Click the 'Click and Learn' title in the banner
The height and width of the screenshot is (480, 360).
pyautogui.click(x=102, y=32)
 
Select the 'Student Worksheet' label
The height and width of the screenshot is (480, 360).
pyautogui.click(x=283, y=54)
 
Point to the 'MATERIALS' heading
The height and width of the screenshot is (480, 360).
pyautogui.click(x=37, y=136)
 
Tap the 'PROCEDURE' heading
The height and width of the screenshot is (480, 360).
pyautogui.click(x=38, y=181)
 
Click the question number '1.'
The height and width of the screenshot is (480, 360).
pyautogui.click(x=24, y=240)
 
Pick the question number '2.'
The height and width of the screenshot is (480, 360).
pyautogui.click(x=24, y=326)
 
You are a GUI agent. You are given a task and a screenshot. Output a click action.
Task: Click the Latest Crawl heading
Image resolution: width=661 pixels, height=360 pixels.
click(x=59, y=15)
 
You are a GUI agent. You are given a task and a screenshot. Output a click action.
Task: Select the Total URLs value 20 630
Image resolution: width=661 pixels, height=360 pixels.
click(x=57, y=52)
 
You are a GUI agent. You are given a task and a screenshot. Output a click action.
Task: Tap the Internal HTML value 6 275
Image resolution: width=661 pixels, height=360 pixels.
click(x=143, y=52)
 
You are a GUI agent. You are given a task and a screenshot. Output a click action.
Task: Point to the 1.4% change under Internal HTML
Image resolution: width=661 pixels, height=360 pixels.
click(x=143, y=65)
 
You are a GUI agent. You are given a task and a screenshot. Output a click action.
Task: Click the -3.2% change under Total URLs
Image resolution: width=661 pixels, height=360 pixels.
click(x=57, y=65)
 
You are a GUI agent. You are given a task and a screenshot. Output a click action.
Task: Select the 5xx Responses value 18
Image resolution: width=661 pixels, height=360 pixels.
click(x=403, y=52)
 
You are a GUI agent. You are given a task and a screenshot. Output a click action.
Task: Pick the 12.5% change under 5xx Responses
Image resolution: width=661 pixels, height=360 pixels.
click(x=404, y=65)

Exercise instructions: Switch each occurrence of "heading" in all of the items above to "header", and reproduce the lines with nothing else changed.

Correct result:
Click the 'Click and Learn' title in the banner
The height and width of the screenshot is (480, 360).
pyautogui.click(x=102, y=32)
 
Select the 'Student Worksheet' label
The height and width of the screenshot is (480, 360).
pyautogui.click(x=283, y=54)
 
Point to the 'MATERIALS' header
The height and width of the screenshot is (480, 360).
pyautogui.click(x=37, y=136)
 
Tap the 'PROCEDURE' header
The height and width of the screenshot is (480, 360).
pyautogui.click(x=38, y=181)
 
Click the question number '1.'
The height and width of the screenshot is (480, 360).
pyautogui.click(x=24, y=240)
 
Pick the question number '2.'
The height and width of the screenshot is (480, 360).
pyautogui.click(x=24, y=326)
 
You are a GUI agent. You are given a task and a screenshot. Output a click action.
Task: Click the Latest Crawl header
Image resolution: width=661 pixels, height=360 pixels.
click(x=59, y=15)
 
You are a GUI agent. You are given a task and a screenshot. Output a click action.
Task: Select the Total URLs value 20 630
Image resolution: width=661 pixels, height=360 pixels.
click(x=57, y=52)
 
You are a GUI agent. You are given a task and a screenshot. Output a click action.
Task: Tap the Internal HTML value 6 275
Image resolution: width=661 pixels, height=360 pixels.
click(x=143, y=52)
 
You are a GUI agent. You are given a task and a screenshot. Output a click action.
Task: Point to the 1.4% change under Internal HTML
Image resolution: width=661 pixels, height=360 pixels.
click(x=143, y=65)
 
You are a GUI agent. You are given a task and a screenshot. Output a click action.
Task: Click the -3.2% change under Total URLs
Image resolution: width=661 pixels, height=360 pixels.
click(x=57, y=65)
 
You are a GUI agent. You are given a task and a screenshot. Output a click action.
Task: Select the 5xx Responses value 18
Image resolution: width=661 pixels, height=360 pixels.
click(x=403, y=52)
 
You are a GUI agent. You are given a task and a screenshot. Output a click action.
Task: Pick the 12.5% change under 5xx Responses
Image resolution: width=661 pixels, height=360 pixels.
click(x=404, y=65)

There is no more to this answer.